• **Aufgabenstellung**: Schreibe die Rezension über das Buch zu Tierspuren von „Akribisch genau“ bis einschließlich „Spuren auseinanderhalten könnte.“ erneut ab und ändere dabei „Mammutaufgabe“ in „Herkulesaufgabe“.

• **Textauszug**:
#####

Fährtenlesen
Gut 800 Seiten dick, fast 2,5 Kilogramm schwer – das ist schon mal eine Ansage. Joscha Grolms hat nicht einfach irgendein Buch über das Spurenlesen geschrieben. »Tierspuren Europas. Spuren und Zeichen bestimmen und interpretieren«, das im Juni 2021 im Ulmer Verlag erschienen ist, will DAS Standardwerk zum Thema sein – und schafft es auch spielend.
Akribisch genau
Bislang hat sich kein Autor an die Mammutaufgabe herangewagt, alles zum Thema, jede Spur, die sich unterscheiden lässt, von jedem Tier, das in Europa vorkommt, so akribisch und detailgenau wie nur möglich zwischen zwei Buchdeckel zu bannen. Grolms gelingt genau das: Auf einer Doppelseite im Buch arbeitet er beispielsweise durch Fotos und Spurbilder tatsächlich die Unterschiede der Trittsiegel von Weißzahnspitzmäusen im Vergleich zu denen von Rotzahnspitzmäusen heraus. Und das, obwohl wahrscheinlich 95 Prozent der Bevölkerung nicht einmal wissen, dass es Weiß- und Rotzahnspitzmäuse überhaupt gibt. Geschweige denn, dass man sie anhand ihrer Spuren auseinanderhalten könnte.

#####

• **Bereitgestelltes Material**:

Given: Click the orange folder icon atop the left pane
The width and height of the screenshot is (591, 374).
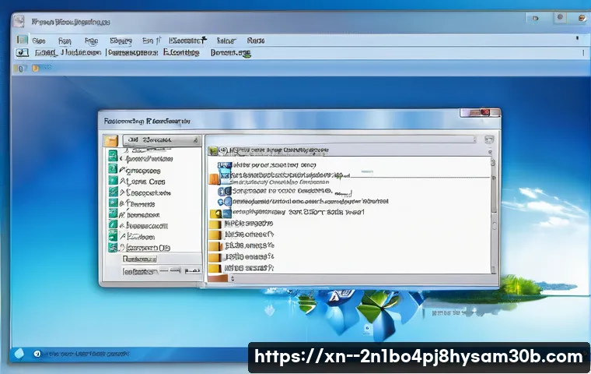Looking at the screenshot, I should tap(110, 141).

#####

• **Schriftliche Antwort**:
Akribisch genau
Bislang hat sich kein Autor an die Herkulesaufgabe herangewagt, alles zum Thema, jede Spur, die sich unterscheiden lässt, von jedem Tier, das in Europa vorkommt, so akribisch und detailgenau wie nur möglich zwischen zwei Buchdeckel zu bannen. Grolms gelingt genau das: Auf einer Doppelseite im Buch arbeitet er beispielsweise durch Fotos und Spurbilder tatsächlich die Unterschiede der Trittsiegel von Weißzahnspitzmäusen im Vergleich zu denen von Rotzahnspitzmäusen heraus. Und das, obwohl wahrscheinlich 95 Prozent der Bevölkerung nicht einmal wissen, dass es Weiß- und Rotzahnspitzmäuse überhaupt gibt. Geschweige denn, dass man sie anhand ihrer Spuren auseinanderhalten könnte.